Voici la première illustration romanesque (à ma connaissance) de la théorie de la démotivation. Mine de rien.
Ce qui peut paraître ironique voire caricatural dans la description du comportement et des pensées du personnage principal, narrateur à la première personne, n'est qu'humour, en parfaite adéquation avec le style, et c'est une première clef pour déceler le positionnement (politique et sociologique) de l'auteur qui, sous couvert (un voile, à peine) de neutralité, ne perd aucune occasion de nous rendre le protagoniste sympathique. Ce style est d'ailleurs en harmonie avec celui du fameux "Manifeste des chômeurs heureux" (1996) [http://cqfd-journal.org/Le-manifeste-des-chomeurs-heureux[/url]] dont j'ai déjà eu l'occasion de parler.
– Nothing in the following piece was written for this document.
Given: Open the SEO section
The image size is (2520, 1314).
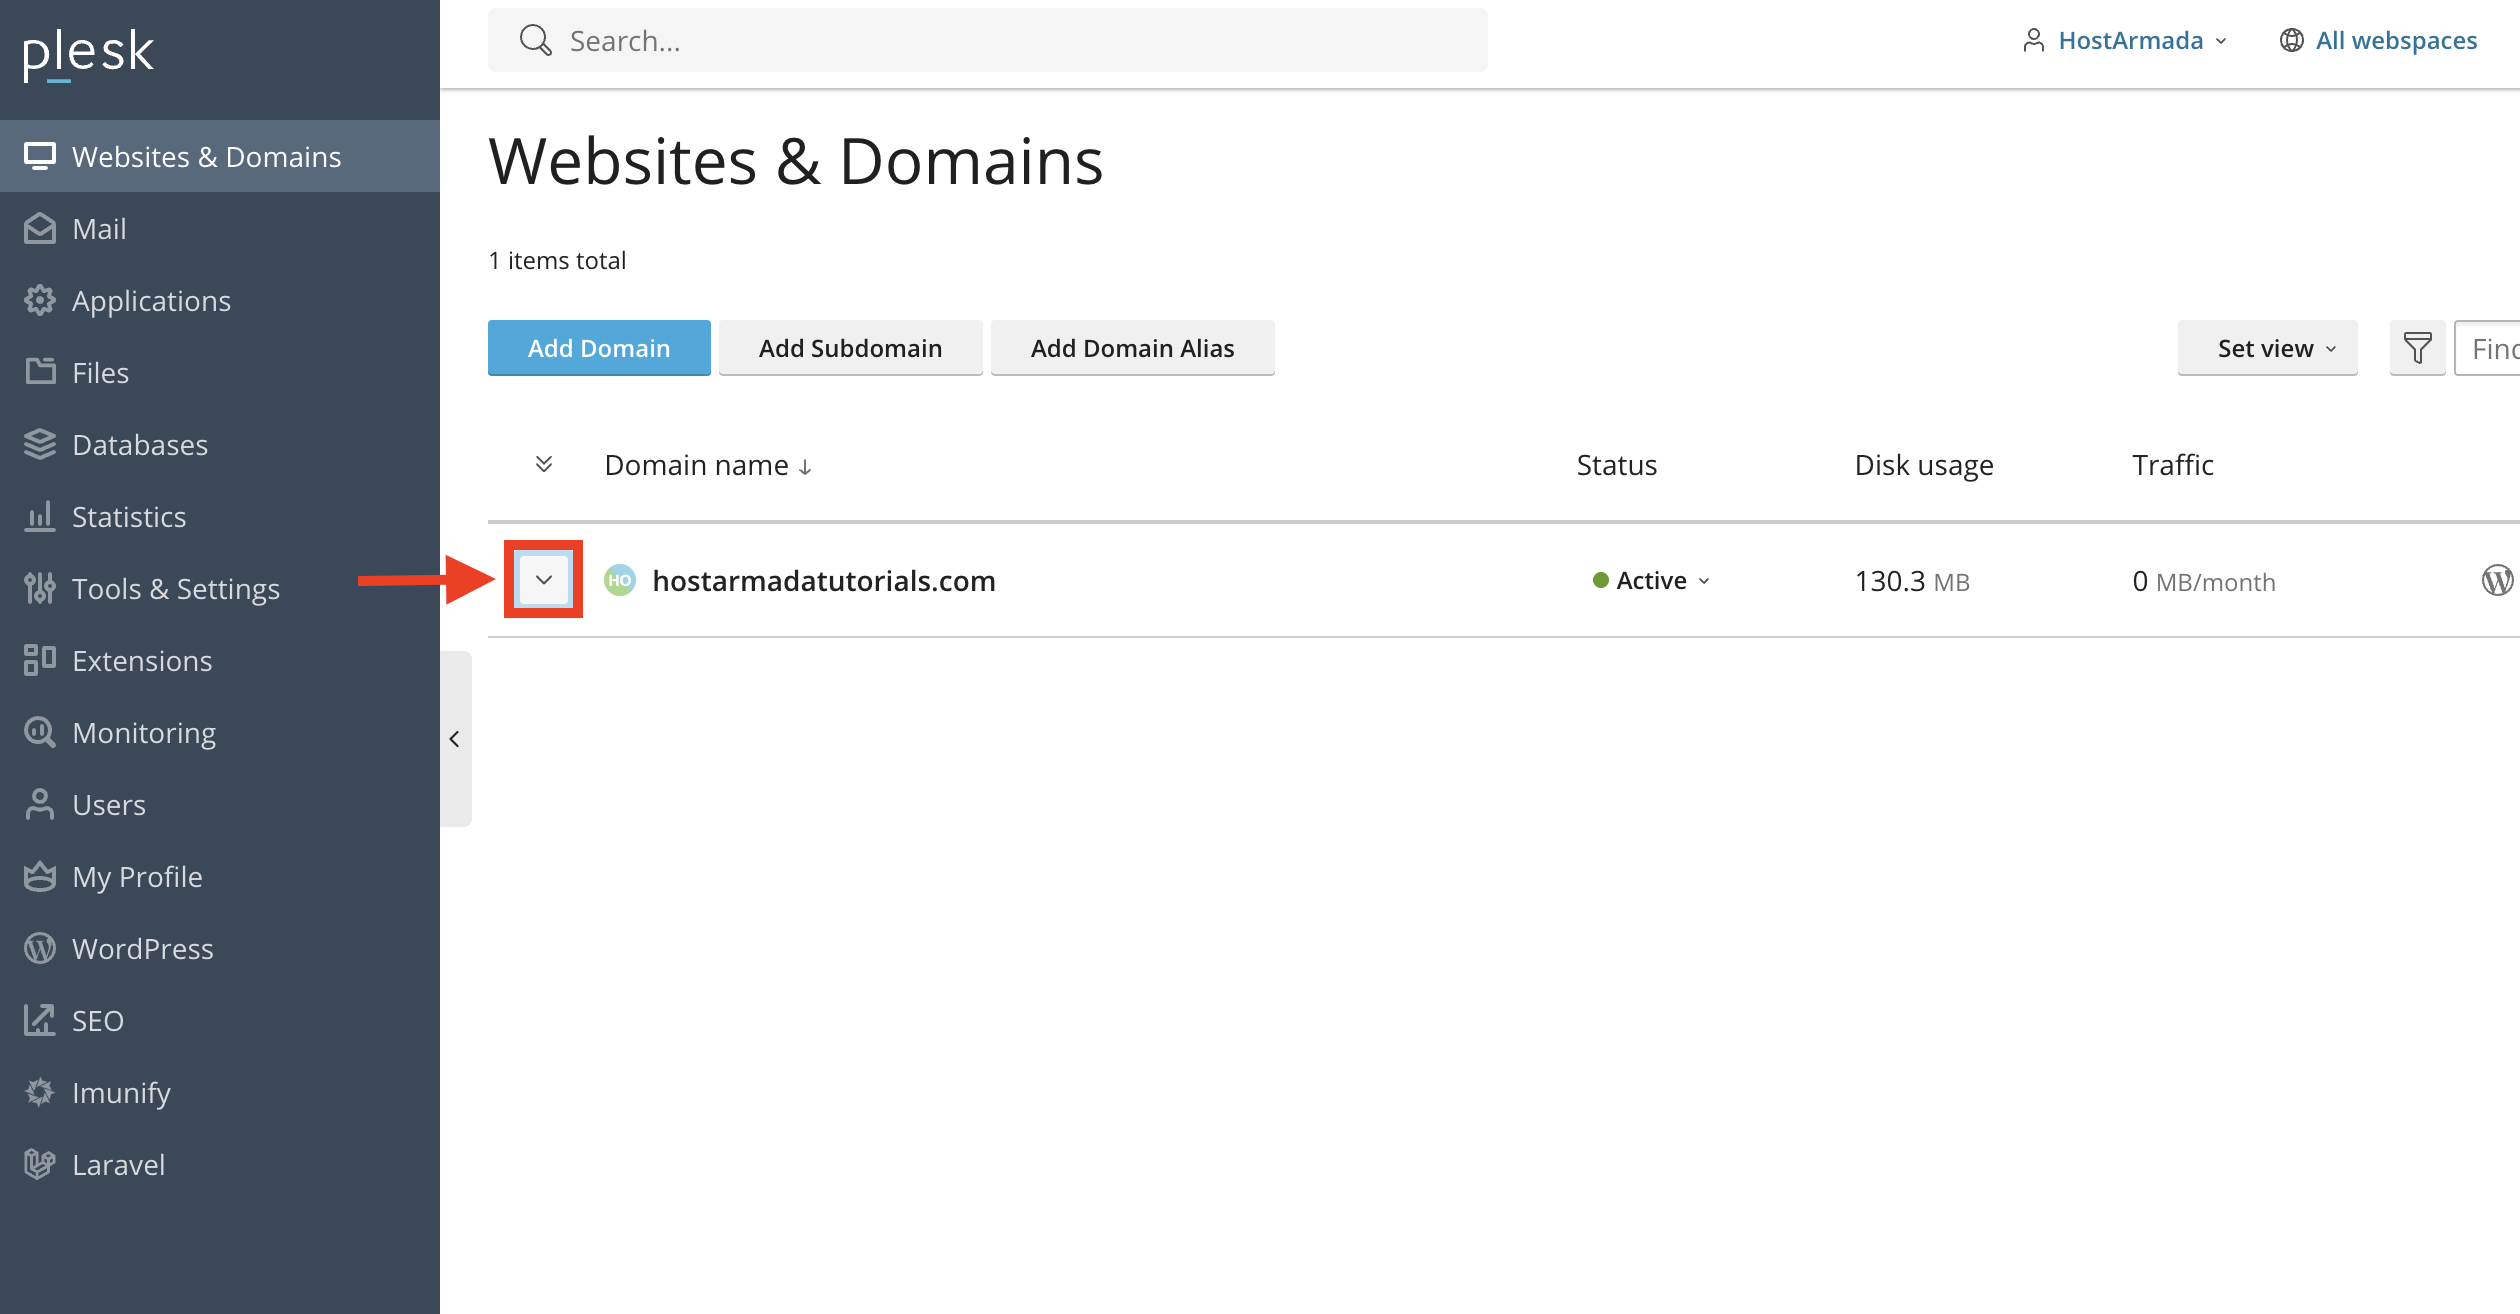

Deuxième recours : la mise en perspective de Machin par rapport aux personnages secondaires, en particulier Bruno et Stéphanie, deux co-locs, qui représentent chacun une figure stéréotypée des "perdants" du marché du travail, cependant non adeptes de la démotivation. Bruno est perdant car il se dévalorise, c'est la figure du travailleur par résignation ; Stéphanie est la pure victime des appâts du show-biz, ses tentatives de se poser en manipulatrice échouent lamentablement. Machin, qui au passage "rate son stage" pour avoir refusé de se faire sodomiser (excusez-moi si ce symbole n'est pas assez éloquent pour révéler le "cautionnement" de l'auteur...) renonce-t-il in extremis à la paresse par acceptation du "principe de réalité", comme le feraient croire les deux ou trois dizaines de pages avant la fin ? Pas sûr. Mais le coup de maître de la chute, c'est d'avoir rendu la question de son acceptation ou refus de la vie professionnelle, de son adhésion à ou refus d'un succès presque trop facile pour être véridique, une simple affaire de hasard, de pile ou face. En seconde et ultime lecture donc, qu'il acquiesce ou non, ce sera sans conviction... démotivé. D'ailleurs il en est de même pour l'amour : une vision fugitive, un chimère, un coup de dés... puis disparu ! Et pour l'argent.
A propos duquel voici un aphorisme très situationniste, un clin d’œil (une citation ? Peut-être) de Vaneigem :

"Il y avait l'argent, bien sûr, mais je savais que ça n'était pas une raison. C'était un manque, un besoin, un prétexte, mais pas une raison." (p. 240)

Un roman essentiel, profond et très subtil, bien plus qu'il n'y paraît. Mine de rien.